• [TRECHO EXIBIDO]
HOMENAGEM A VINÍCIUS DE MORAES

Corria o Ano da Graça de 1913, quando a 19 de outubro Marcus Vinícius da Cruz de Melo Moraes veio ao mundo no bairro da Gávea, Rio de Janeiro. Mas passou quase toda a infância na Ilha do Governador. E ainda na infância, acompanhado da irmã mais velha, foi ao cartório e - não se sabe como - conseguiu convencer o tabelião a lhe reduzir o nome. Marcus Vinícius da Cruz de Melo Moraes ficou sendo Vinícius de Moraes.
Poeta, compositor e diplomata. Apóstolo da paixão e homem do mundo. Cassado de suas funções diplomáticas pelo ato institucional n° 5, o AI-5 de triste memória, por meio de um breve e estúpido despacho do não menos estúpido e cretino general Arthur da Costa e Silva, uma réplica de asno embrulhado em farda, segundo presidente da ditadura militar instalada no Brasil a partir de 1964: "Demita este vagabundo", dizia o despacho, misteriosamente desaparecido e até desmentido hoje pelos cúmplices da ditadura que ainda vivem.

• [LISTA DE TAREFAS]
(a) Liste todos os lugares mencionados no trecho exibido sobre Vinícius de Moraes.
(b) Retome a homenagem a Vinícius de Moraes logo depois da última frase e escreva um ou dois parágrafos de continuação.

• [MATERIAL FORNECIDO]
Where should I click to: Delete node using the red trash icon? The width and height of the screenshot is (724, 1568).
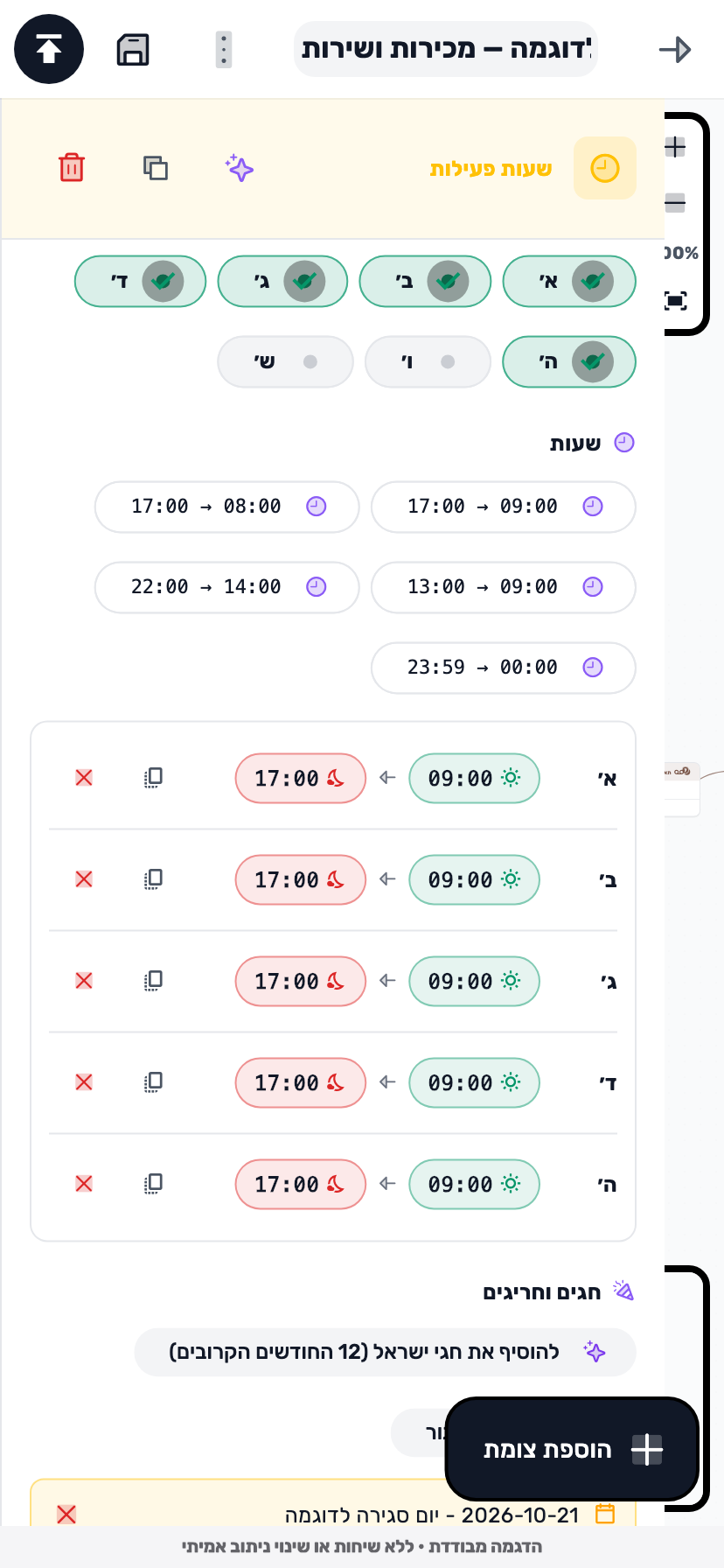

• [RESULTADOS FINAIS]
(a)
- Gávea
- Rio de Janeiro
- Ilha do Governador
- Brasil

(b)
Aposentado compulsoriamente, o "vagabundo" continuou sua missão, espalhando pelo mundo poemas e canções, porque do ofício de poeta nem a morte tem poder para demitir quanto mais um miserável general. Vinícius passou desta a 8 de julho 1980, no seu Rio de Janeiro, já não tão seu e um tanto diferente. Morreu na banheira de sua última casa, ao lado do amigo e parceiro Toquinho e de sua nona mulher, Gilda. Da morte em "O Deve e o Haver", ele escreveu: "Ela virá me abrir a porta como uma velha amante/Sem saber que é a minha mais nova namorada." O jornalista José Castello, maior biógrafo de Vinicius, conclui seu livro "O Poeta da Paixão" assim: "Vinícius de Moraes viveu, amou, escreveu, cantou para fugir da morte. Para negá-la. Todos nós fazemos o mesmo. Mas só um se chamou Vinícius de Moraes."
Algo mais a dizer?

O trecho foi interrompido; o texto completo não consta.